Por Mónica Teresa Müller
El barrio dejaba que todo sucediera, el de casas bajas y altos delincuentes; un lugar entre las tumbas de perros sin raza y una lista de nombres marcados para el entierro.
Merce caminó sin voluntad para ir a la oficina. Subió el cuello de la campera, su pelo rizado pintó de negro la clara tela del abrigo.
Él estaba en la parada de colectivos, ella sintió que sus entrañas tiritaban. El pasado reaparecía luego de estar oculto veinte años por una equivocada adolescencia.
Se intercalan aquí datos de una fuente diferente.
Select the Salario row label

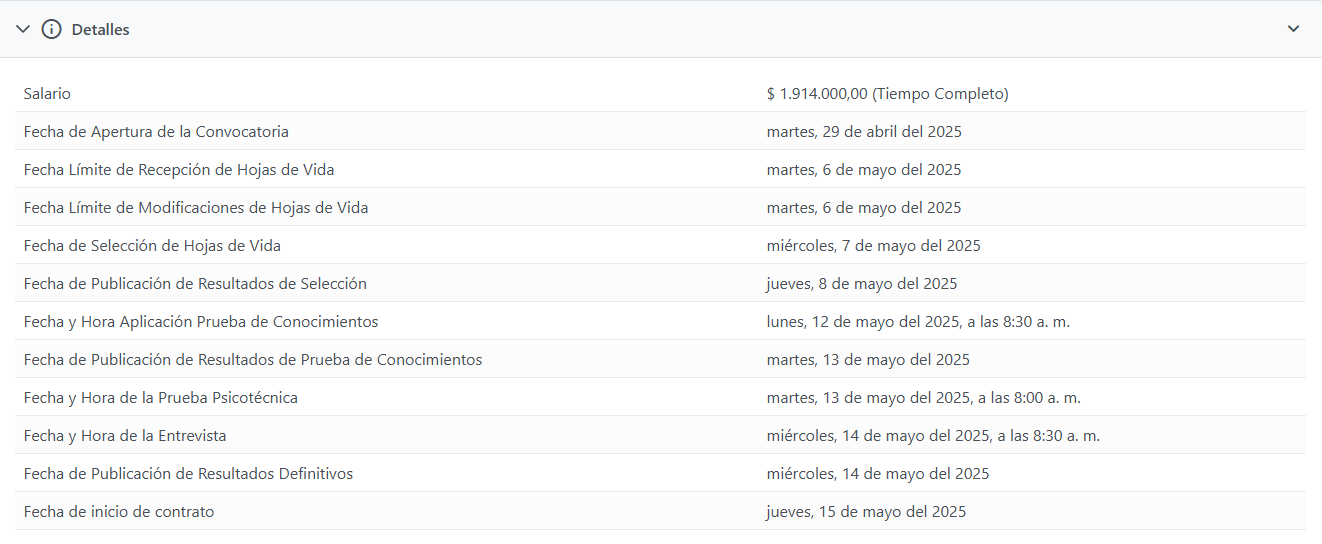(x=47, y=94)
Marcos la miraba apoyado en la pared, tenía el gorro gris de siempre, mientras el humo del rubio ocultaba su rostro. Una sombra estaba con él, entonces los recuerdos retumbaron.
— Merce, ese pibe no es buena compañía. No quiero verte con él ¿Oíste?
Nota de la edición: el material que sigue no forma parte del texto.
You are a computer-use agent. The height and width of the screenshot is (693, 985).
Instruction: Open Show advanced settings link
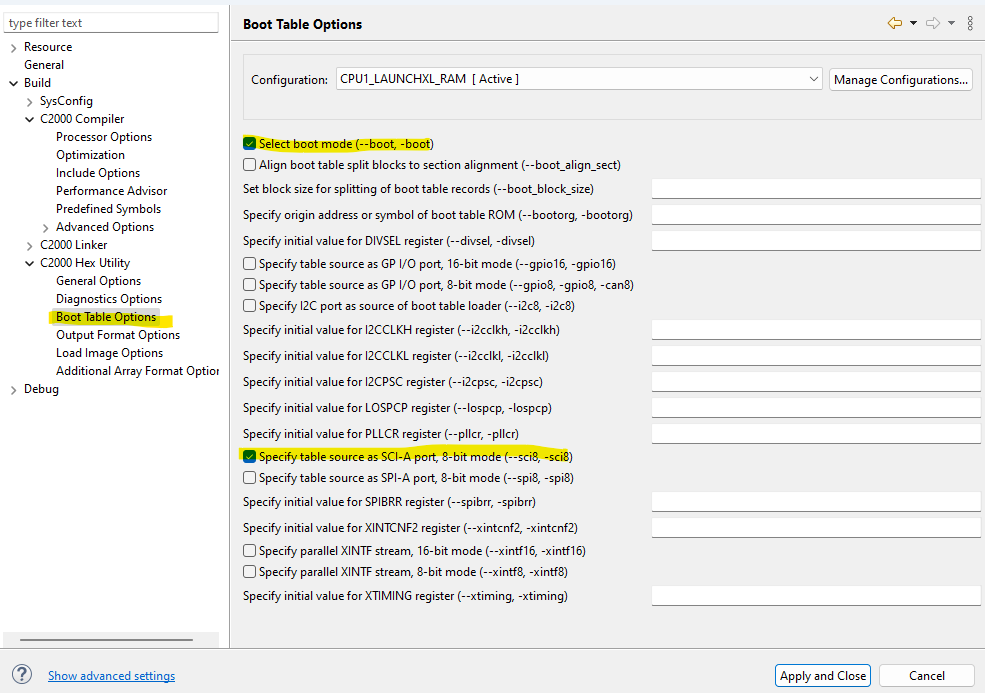point(111,676)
Las manos de la madre tiraban de los rizos de la hija cada vez que la descubría con el chico de la esquina.
—Te voy a cagar a palos ¿entendés?- Zamarreaba aquellos catorce años y la ilusión del primer amor, el querer acariciar al chico de la esquina hasta la última consecuencia, esa que le prohibían.
Entonces apareció el verdulero, el vecino trabajador al que no le importaba vender verdura con un canasto, al morir su padre.
— ¿Viste la diferencia?- Sus padres la tenían harta.
Cursaba el segundo año cuando descubrieron notas insuficientes y demasiadas ausencias. En el colegio, se enteraron de lo que sucedía.
— ¡Sos una sinvergüenza! ¡Que no me entere que seguís con ese chorro!
Y como le habían vaticinado sus padres, las cosas sucedieron, pero ellos le tenían preparada otra historia. El verdulero fue asiduo visitante de la casa; la necesidad de una relación que se convirtiera en cómplice, culminó en noviazgo.
Mientras tanto, Marcos aceleraba su carrera en el delito, de pibe chorro pasó a ser alto delincuente.
El padre de Merce, que era policía, había convencido al verdulero para que ingresara a la escuela del arma. No se habían casado aún, cuando nació Manuela. Las sonrisas de la bebita y la ternura del muchacho ganaron su corazón.
Marcos se plantaba frente a ella pidiéndole que lo perdonara, que la quería, y fue una tortura.
Sucedió una mañana, las hojas del otoño formaron un colchón para el cuerpo mal herido del verdulero. Y su sangre enrojeció el azul del uniforme, mientras por el pasaje huía una figura con gorro gris. El pibe chorro terminó en la cárcel y Merce lloró al novio trabajador como no había imaginado.
Él la observaba desde la parada. Pudo ver que no estaba solo. Tenía la visión borrosa y le costaba respirar. Ni el aroma de las rosas de la parada, la rescató de sus miedos. Tampoco percibió que la sombra había dejado de ser tal, que era una figura de mujer que se acercaba con los ojos llorosos.
— Mamá- la voz era un susurro- no sientas miedo, lo sé todo.
El abrazo de Manuela fue un perdón que iluminó la oscuridad de la mentira. Y Merce lloró mientras Marcos caminaba por el pasaje, dándoles la espalda.